Okay, given this, let's frame how this code works then. When you write code, the computer breaks it down into smaller pieces it can understand and then executes those one bit at a time. With JavaScript, only one thing is ever happening at a time (this is called being single threaded but that is not a term you need to know.) In general, this means it executes line 1, then line 2, then line 3, etc. Let's that in action:

const monthlyRent = 500;

const yearlyRent = monthlyRent * 12;
console.log(yearlyRent);

The first thing that happens above is that we declare a variable, monthlyRent. The const keyword is how we let JavaScript know we're declaring a variable. Variable names always have to know no spaces in them, which is why we squish the words "monthly rent" together. In order to make this more readable, we use what's called camel casing, so-called because the capital letters in the middle make it look like humps on a camel. You can also use other styles of captialization, there's no rule it must be camel case in JavaScript; everyone just happens to do camel casing in JavaScript.

Notice the ; at the end of every line. This semi colon lets JavaScript know you've completed your thought. Think of this as the period/full-stop of the the programming world.

Variable can be called almost anything.
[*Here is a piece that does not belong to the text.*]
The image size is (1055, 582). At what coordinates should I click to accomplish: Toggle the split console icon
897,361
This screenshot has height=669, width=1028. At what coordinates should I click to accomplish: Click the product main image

You can't use keywords. An example would be const const = 15. const is a keyword so it can't be used as a variable name. You do want to give your variables good names, even if they end up being long sometimes. Imagine we have a huge file and 200 lines below we see the variable named monthlyRent: we'll know instantly what this variable does and we won't have to go try to read other parts of the code to figure it out. Always, always, always use good variable names. Seriously. Put time into it. Naming things is hard and it's a big part of your job.

Okay, so after line one, I have a variable named monthlyRent that I can use as much as I want. In this case, it represents the number of 500 but it also semantically represents monthlyRent. Imagine if I had 1000 lines between where monthlyRent is declared and where yearlyRent is calculated. I could have just put 500 directly in yearlyRent but I don't because I now understand how that's calculated just by reading the code. Use variables. Use them everywhere. It makes your code way easier to read. Also, later, if my monthly rent changes, I can change it one place and everywhere I reference monthlyRent and yearlyRent get updated automatically. Powerful stuff.

Okay, I want to calculate yearlyRent. I use the * to represent multiplication. I'm also mixing variables and numbers which is just fine. I also could have said const yearlyRent = monthlyRent * monthsInAYear; (assuming I put const monthsInAYear = 12; somewhere else) too and that would be a good idea. I would argue the two are roughly the same since it's obvious there are 12 months in a year. But you do what you think is most clear. That's your job.

console.log(yearlyRent); is going to print whatever is stored in yearlyRent to the JavaScript console. The JavaScript Console is a part of the dev tools. If you need help finding them, see here. We'll explain how it works in a bit but for now just know that anything you put between the parenthesises gets logged out to your JavaScript console.

Let's get this little snippet working in our browser. Make a new folder (I'll just a put it on my desktop) and add an index.html file with the following in it:

<!DOCTYPE html>
<html lang="en">
  <head>
    <title>JavaScript Experiments</title>
  </head>
  <body>
    <h1>JavaScript Experiments!</h1>
    <script src="./experiments.js"></script>
  </body>
</html>

That script tag is going to let us load JavaScript code into out HTML page. So make another file in the same folder called experiments.js (it really can be called anything as long as the script tag matches it.) Then in the that JS file put our code from above:

const monthlyRent = 500;

const yearlyRent = monthlyRent * 12;
console.log(yearlyRent);

Now, if you open your HTML file, not the JS file, in your browser and open your console, you should see the number 6000 being printed. Congrats! You just wrote your first code!